MADRID (EP). The European Commission has reported this Thursday of its approval of the new line of 10,000 million in guarantees from the Official Credit Institute (ICO) so that companies and the self-employed can face the economic impact caused by the war in Ukraine after the Russian invasion.
Brussels considers that the Spanish plan meets the conditions set by the temporary crisis framework that makes the conditions of this type of public support more flexible and agrees that it is “necessary, adequate and proportionate” to face the “serious disturbance” in the economy.
The aid may not exceed 35,000 euros per company active in the agriculture, fishing and aquaculture sectors, nor 400,000 euros in the case of companies in other sectors. In addition, the guarantees must be granted no later than December of this year and their duration may not exceed eight years.
The Vice President of the European Commission responsible for Competition, Margrethe Vestagerhas highlighted in a statement that the new ICO line will allow Spain to “mitigate the economic impact” of the war in Ukraine.

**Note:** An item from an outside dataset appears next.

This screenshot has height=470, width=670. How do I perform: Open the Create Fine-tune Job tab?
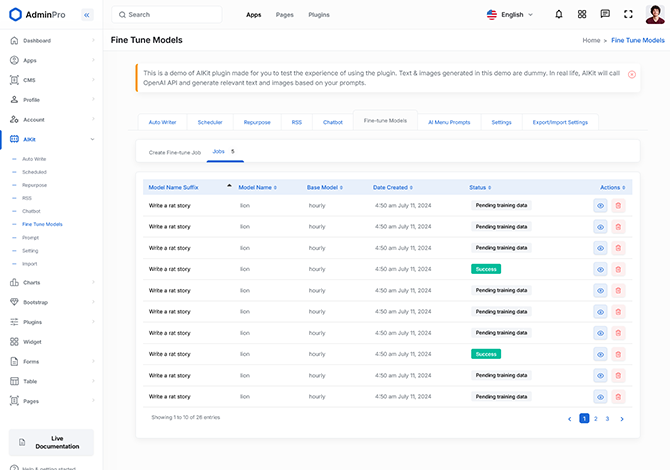(x=175, y=152)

“We will continue to support Ukraine and the Ukrainians while maintaining close collaboration with Member States to ensure that national aid is granted in an appropriate, coordinated and effective manner, while protecting a level playing field within the Single Market. Vestager indicated.
The Community Executive has specified that companies operating in all sectors affected by the crisis will be able to access the aid, except for credit and financial entities, and that, in no case, will they be open to entities that appear on the list of sanctioned by the European Union due to its collaboration with the regime of Vladimir Putin in the invasion of Ukraine.